**YOUR OBJECTIVE:**
Rewrite the lines of the records from the line containing "Record del mondo" through the line containing "Record Mondiale CO 50 mt round (139, 1139)", both included, as a JSON list of strings with one string per line and no blank lines.

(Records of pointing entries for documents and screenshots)
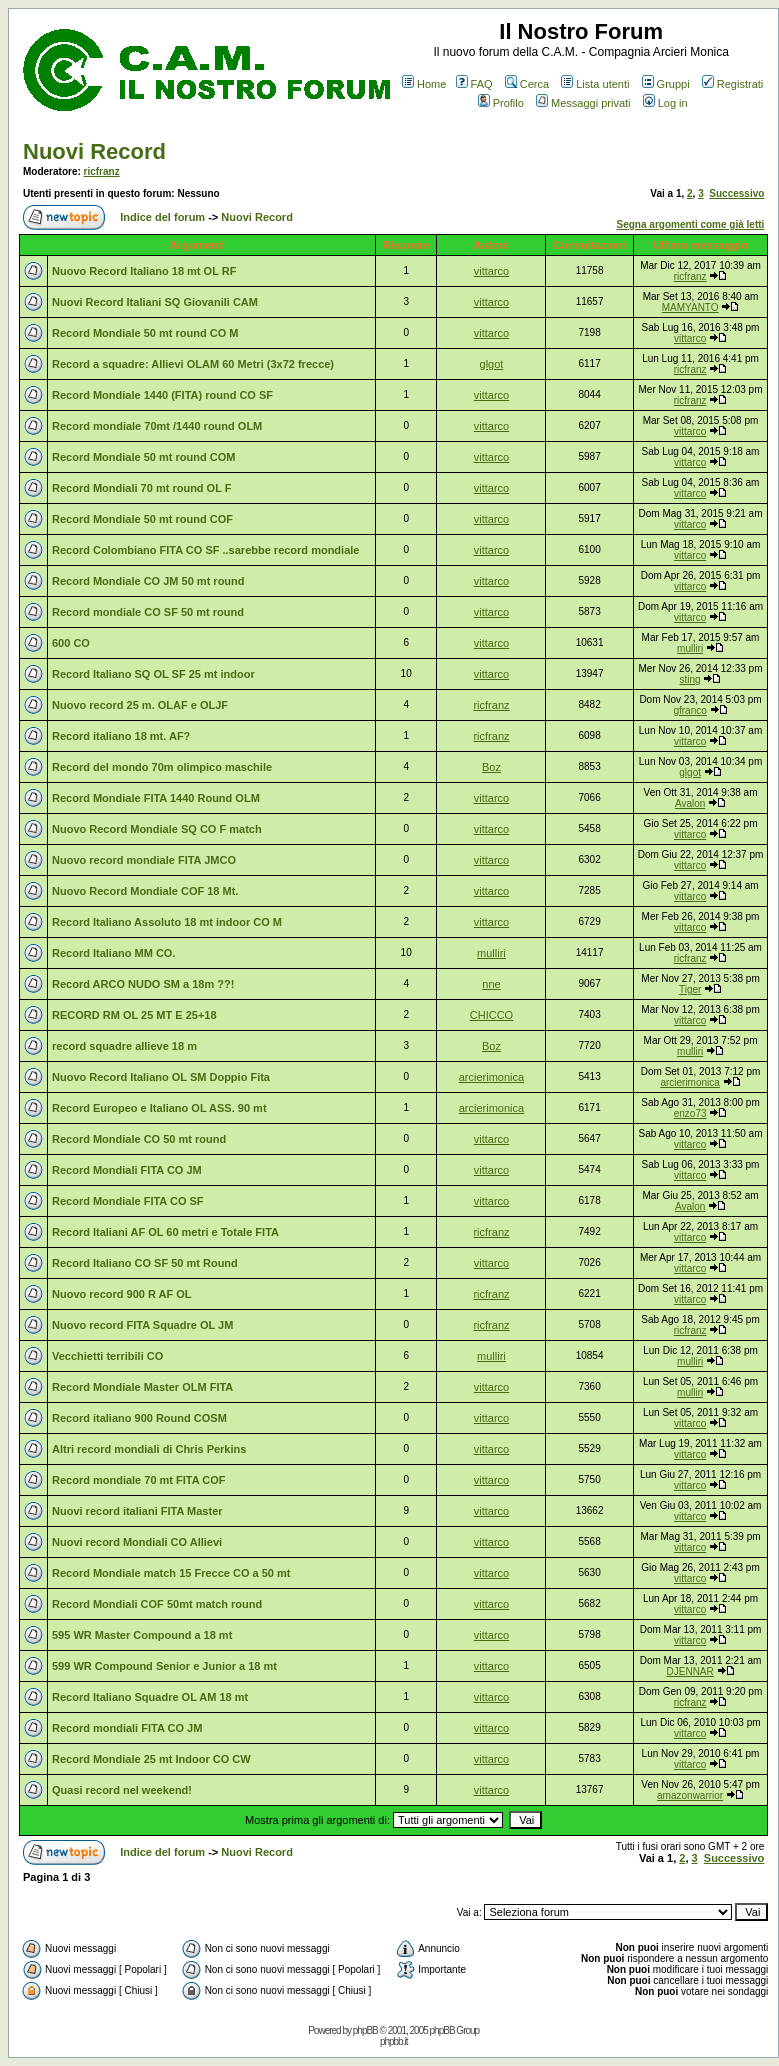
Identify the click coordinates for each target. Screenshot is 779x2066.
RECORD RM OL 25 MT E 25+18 (134, 1015)
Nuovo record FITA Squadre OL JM (142, 1325)
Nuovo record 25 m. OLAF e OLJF (140, 705)
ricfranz (102, 171)
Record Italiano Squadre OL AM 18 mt (150, 1697)
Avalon (690, 803)
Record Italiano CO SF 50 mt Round (145, 1263)
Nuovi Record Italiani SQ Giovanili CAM (155, 302)
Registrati (732, 84)
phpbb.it (394, 2041)
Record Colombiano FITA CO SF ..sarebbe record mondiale (205, 550)
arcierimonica (491, 1077)
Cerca (527, 84)
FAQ (474, 84)
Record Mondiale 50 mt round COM (143, 457)
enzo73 (690, 1113)
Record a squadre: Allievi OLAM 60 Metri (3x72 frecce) (193, 364)
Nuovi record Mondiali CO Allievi (137, 1542)
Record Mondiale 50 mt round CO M (145, 333)
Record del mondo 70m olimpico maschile (162, 767)
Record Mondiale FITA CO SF (128, 1201)
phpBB (365, 2030)
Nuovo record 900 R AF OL (122, 1294)
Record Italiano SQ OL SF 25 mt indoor (153, 674)
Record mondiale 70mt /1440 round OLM (157, 426)
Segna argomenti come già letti (691, 224)
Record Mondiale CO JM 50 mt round (148, 581)
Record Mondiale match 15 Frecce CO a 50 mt (171, 1573)
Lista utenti (595, 84)
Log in (665, 103)
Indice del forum (162, 217)
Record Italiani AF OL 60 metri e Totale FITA (165, 1232)
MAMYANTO (690, 307)
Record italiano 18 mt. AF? (121, 736)
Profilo (501, 103)
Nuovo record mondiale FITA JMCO (144, 860)
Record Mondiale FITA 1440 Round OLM (156, 798)
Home (424, 84)
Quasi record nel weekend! (122, 1790)
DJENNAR (690, 1671)
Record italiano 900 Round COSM (139, 1418)
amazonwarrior (690, 1795)
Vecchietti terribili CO (107, 1356)
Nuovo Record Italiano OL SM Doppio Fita (161, 1077)
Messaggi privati (583, 103)
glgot (492, 364)
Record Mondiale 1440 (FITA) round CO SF (162, 395)
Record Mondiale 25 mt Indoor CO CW (151, 1759)
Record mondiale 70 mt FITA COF (139, 1480)
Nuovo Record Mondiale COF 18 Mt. (145, 891)
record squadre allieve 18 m (124, 1046)
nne (491, 984)
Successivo (736, 193)
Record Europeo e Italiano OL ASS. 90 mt (159, 1108)
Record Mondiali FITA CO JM (127, 1170)
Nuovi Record (94, 151)
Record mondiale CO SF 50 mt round (148, 612)
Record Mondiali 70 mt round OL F (141, 488)
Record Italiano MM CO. (113, 953)
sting (690, 679)
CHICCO (491, 1015)
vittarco (491, 271)
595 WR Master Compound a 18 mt (142, 1635)
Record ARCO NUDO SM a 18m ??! (143, 984)
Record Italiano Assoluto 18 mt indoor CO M (167, 922)
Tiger (690, 989)
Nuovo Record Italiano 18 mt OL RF (144, 271)
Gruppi (666, 84)
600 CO (71, 643)
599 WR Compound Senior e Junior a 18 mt (164, 1666)
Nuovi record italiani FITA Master (137, 1511)
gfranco (689, 710)
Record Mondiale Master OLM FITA (142, 1387)
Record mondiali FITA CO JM (127, 1728)
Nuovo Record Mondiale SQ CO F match (157, 829)
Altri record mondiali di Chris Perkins (149, 1449)
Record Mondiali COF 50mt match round (157, 1604)
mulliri (690, 648)
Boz (491, 767)
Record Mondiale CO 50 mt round (139, 1139)
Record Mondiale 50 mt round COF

**ANSWER BELOW:**
[
  "Record del mondo 70m olimpico maschile (162, 767)",
  "Record Mondiale FITA CO SF (128, 1201)",
  "phpBB (365, 2030)",
  "Nuovo record 900 R AF OL (122, 1294)",
  "Record Italiano SQ OL SF 25 mt indoor (153, 674)",
  "Record mondiale 70mt /1440 round OLM (157, 426)",
  "Segna argomenti come già letti (691, 224)",
  "Record Mondiale CO JM 50 mt round (148, 581)",
  "Record Mondiale match 15 Frecce CO a 50 mt (171, 1573)",
  "Lista utenti (595, 84)",
  "Log in (665, 103)",
  "Indice del forum (162, 217)",
  "Record Italiani AF OL 60 metri e Totale FITA (165, 1232)",
  "MAMYANTO (690, 307)",
  "Record italiano 18 mt. AF? (121, 736)",
  "Profilo (501, 103)",
  "Nuovo record mondiale FITA JMCO (144, 860)",
  "Record Mondiale FITA 1440 Round OLM (156, 798)",
  "Home (424, 84)",
  "Quasi record nel weekend! (122, 1790)",
  "DJENNAR (690, 1671)",
  "Record italiano 900 Round COSM (139, 1418)",
  "amazonwarrior (690, 1795)",
  "Vecchietti terribili CO (107, 1356)",
  "Nuovo Record Italiano OL SM Doppio Fita (161, 1077)",
  "Messaggi privati (583, 103)",
  "glgot (492, 364)",
  "Record Mondiale 1440 (FITA) round CO SF (162, 395)",
  "Record Mondiale 25 mt Indoor CO CW (151, 1759)",
  "Record mondiale 70 mt FITA COF (139, 1480)",
  "Nuovo Record Mondiale COF 18 Mt. (145, 891)",
  "record squadre allieve 18 m (124, 1046)",
  "nne (491, 984)",
  "Successivo (736, 193)",
  "Record Europeo e Italiano OL ASS. 90 mt (159, 1108)",
  "Record Mondiali FITA CO JM (127, 1170)",
  "Nuovi Record (94, 151)",
  "Record mondiale CO SF 50 mt round (148, 612)",
  "Record Mondiali 70 mt round OL F (141, 488)",
  "Record Italiano MM CO. (113, 953)",
  "sting (690, 679)",
  "CHICCO (491, 1015)",
  "vittarco (491, 271)",
  "595 WR Master Compound a 18 mt (142, 1635)",
  "Record ARCO NUDO SM a 18m ??! (143, 984)",
  "Record Italiano Assoluto 18 mt indoor CO M (167, 922)",
  "Tiger (690, 989)",
  "Nuovo Record Italiano 18 mt OL RF (144, 271)",
  "Gruppi (666, 84)",
  "600 CO (71, 643)",
  "599 WR Compound Senior e Junior a 18 mt (164, 1666)",
  "Nuovi record italiani FITA Master (137, 1511)",
  "gfranco (689, 710)",
  "Record Mondiale Master OLM FITA (142, 1387)",
  "Record mondiali FITA CO JM (127, 1728)",
  "Nuovo Record Mondiale SQ CO F match (157, 829)",
  "Altri record mondiali di Chris Perkins (149, 1449)",
  "Record Mondiali COF 50mt match round (157, 1604)",
  "mulliri (690, 648)",
  "Boz (491, 767)",
  "Record Mondiale CO 50 mt round (139, 1139)"
]